Nevertheless, it was easy for Knicks fans to get carried away. Their team defended. They were physical and intense. They challenged passes. They contested at the 3-point line. They defended the rim. New coach Tom Thibodeau’s defensive fingerprints were all over the performance, a 90-84 victory Friday night at Detroit in front of no fans due to the COVID-19 pandemic.
“It’s been a pretty significant change I would say,” Julius Randle said over Zoom on Saturday, comparing the change defensively to what he saw last year in his first season as a Knick. “Just how we practice, how we go about it from day-to-day process of practice and game speed and all types of stuff.
“We’ve been drilling it nonstop since training camp started, just playing for each other, helping each other.”

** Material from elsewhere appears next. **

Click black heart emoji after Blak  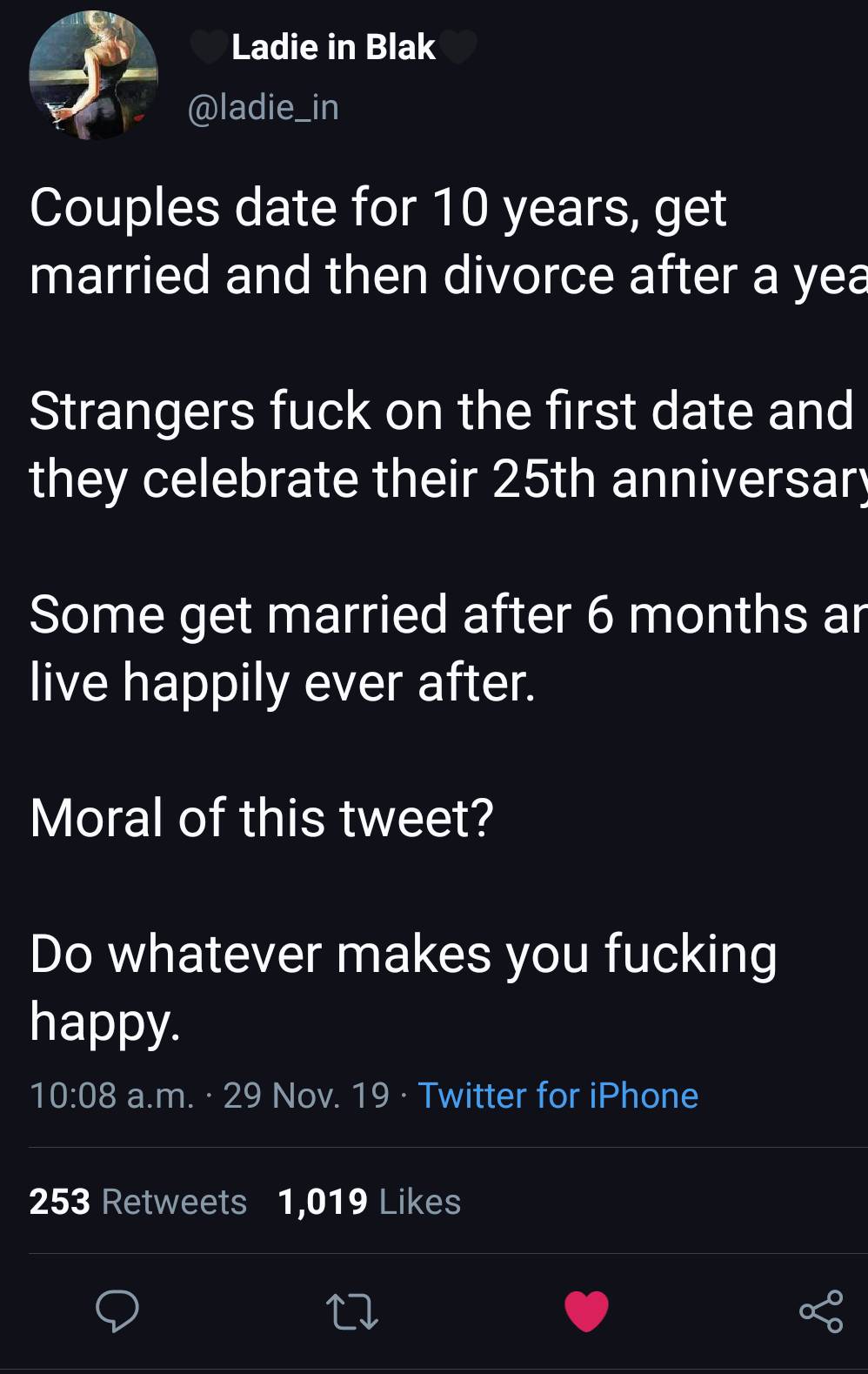[x=459, y=47]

Randle and newcomer Nerlens Noel both said their defense is ahead of their offense. For most teams, there is nothing unique about that statement during the preseason or the early part of the season. For the Knicks, who haven’t played consistent defense this century, it seems significant. That’s especially so considering the Knicks have finished in the bottom 10 in defensive efficiency in each of the past five seasons, with offense always seeming to be the priority and defense an optional practice. Friday night, they held the Pistons to 32.5 percent shooting, forced 22 turnovers, blocked six shots and limited Detroit to 10-of-39 shooting from 3-point range.

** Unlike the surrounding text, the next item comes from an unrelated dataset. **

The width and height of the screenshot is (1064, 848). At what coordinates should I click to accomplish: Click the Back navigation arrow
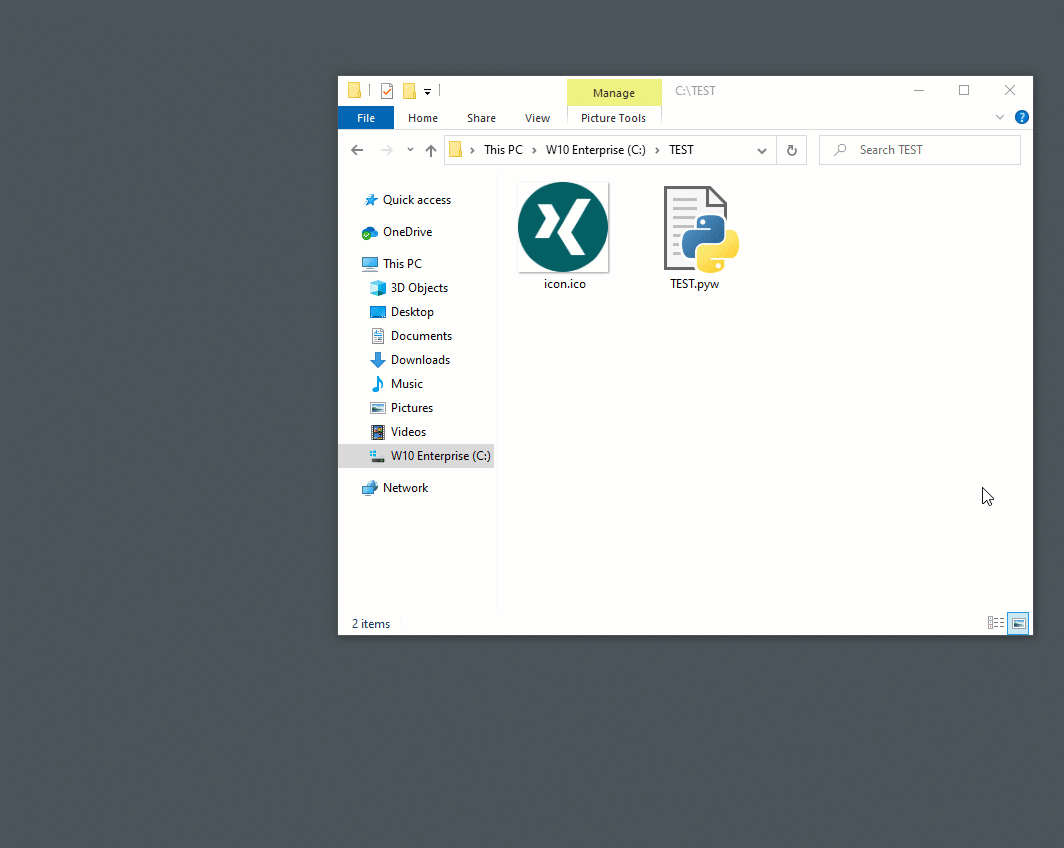coord(357,150)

“It was a great starting point to build a good foundation,” Noel said. “It was a testament to you practice how you play. I think we’ve had a lot of great preparation.
“Coach is definitely working with us to take defense to a whole other level, just making sure we have that intensity, defensive focus, let everything take care of itself on the other side.”
Thibodeau called timeouts after missed defensive assignments and let the refs have it a few times, proof nothing has changed about his fiery demeanor. When asked about the Knicks’ defense, Thibodeau focused on the team overall, expressing the importance of being good at both ends of the floor. He felt they played 36 or 37 quality minutes. He wants to see that number get higher as the season nears.
“You work on your individual fundamentals first and team concepts second,” he said, noting the importance of protecting the basket yet also being able to shrink the floor and defend the perimeter as key characteristics of being a sound defensive team.
Factor in that the Knicks last played in a game eight months ago, had less than two weeks of training camp with a new coaching staff and different defensive system, and were integrating a number of new players, the performance on the defensive end stood out.
The Knicks do have some strong defensive pieces. Noel and Mitchell Robinson are both adept rim protectors. Frank Ntilikina is a strong defensive guard. RJ Barrett has the length and athleticism to defend at a high level. And now they have a coach who demands excellence at that end of the floor.
“We definitely have made it a focal point in our practices, to have that defensive intensity, from transition defense to talking to preaching high level-communication, and it’s going to be very contagious throughout the season to have that always as a backbone,” Noel said. “We all know you can make and miss shots from night to night. You just got to put your work in on your shots and hope for the best on that. But defense is an effort thing. We’re always going to base our game off of that.”